If you’re a writer, do you belong to a critique group? Should you belong to one?
One person I know recommends writers not join critique groups, though she does like critiques at workshops. She fears that writers might get bad advice from others in a group or that writers might lose confidence in their work if they get a negative critique.
I understand her concerns, but I value my critique groups. In today’s market, a manuscript submission must be as close to perfect as possible by the time it reaches an editor’s desk. I know I get too close to my own work to see it clearly. When I describe a scene I know too well, a reader might not be able to picture it. I need to be told it isn’t coming across clearly enough, so I can rewrite it. If my plot isn’t working or my characters aren’t believable, I need to know that, too.
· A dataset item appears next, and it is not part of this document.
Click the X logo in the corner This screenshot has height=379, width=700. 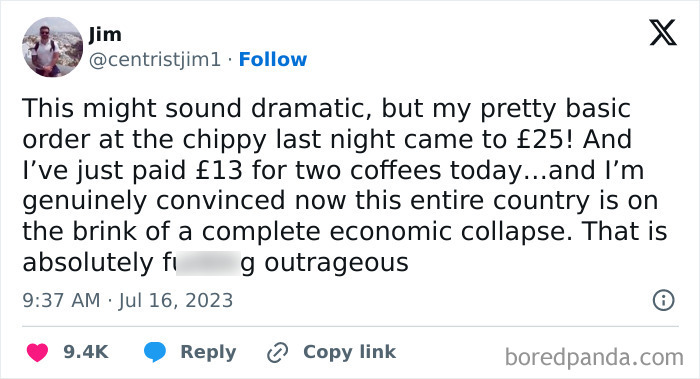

Belonging to a critique group also requires accountability. If a group is waiting each month to hear/read what you’ve written, it helps keep you in the chair and pounding out the words.
You can avoid the pitfalls of a critique group. First, make sure to join a group that’s right for you. The first one I joined many years ago was not the right group, and I stayed with them for only two meetings. I was the only writer for children in the group, and their critiques tended to feel like a pat on the head. I wanted constructive criticism.
The key word there is constructive. There’s no point in offering a critique that isn’t helpful. I also believe a critique should begin with something positive. Telling a writer what’s working is at least as important as telling her what is not.
And when you’re on the receiving end, it’s important to learn whose advice to listen to and whose to ignore. If you write picture books, a novelist’s advice might not be best. If you’ve been writing for decades, perhaps the advice of a newcomer should be taken with a grain of salt. Sort through the comments you get and use only those which you find helpful.
My two critique groups work in different ways. (Both consist of writers for children; both have published and unpublished members.) The first (which I’ve belonged to for more than 20 years) has members read their work aloud before going around the table for critiques. The second (which I’ve been with for nearly 10 years) has members e-mail their work in advance. We receive the e-mailed ms, print a copy, write a critique, and take it to the meeting for group discussion. Occasionally, a member will bring printed copies of a short piece to a meeting to read and discuss.
Both types of critiquing have pros and cons.
Reading aloud has definite time limitations, and novelists in the group can only read a chapter or two a month, which means it can take years to cover a whole novel. That makes it impossible to judge the work on its flow, and keeping the plot straight over time gets tough. To get around that, we often trade complete novels with other members to read and critique one-on-one.
Reading aloud helps to catch those awkward sentences that trip up the tongue, and overused words become obvious, but a trained voice can make a car manual sound like Gone With The Wind, and some important flaws might be missed.
Reading a written copy lets us see the work as an editor sees it, but reading it in advance loses immediacy by the time it’s discussed at the meeting. And printing all those copies really laps up the paper and ink.
At Rich Wallace’s workshops, he often has us read each other’s work aloud. That gives us the advantage of hearing our own work, instead of reading it ourselves. It can be ear-opening.
Over time, I’ve learned how to get the most from my groups. I have the advantage of knowing whose advice is most helpful, and have made many friends who share the love of words.
My groups also share information on workshops. In 1999, a few group members encouraged me to apply for Chautauqua, and I learned about the Highlights Foundation, which introduced me to the Founders Workshops, where I met the Swaggers. A true plus!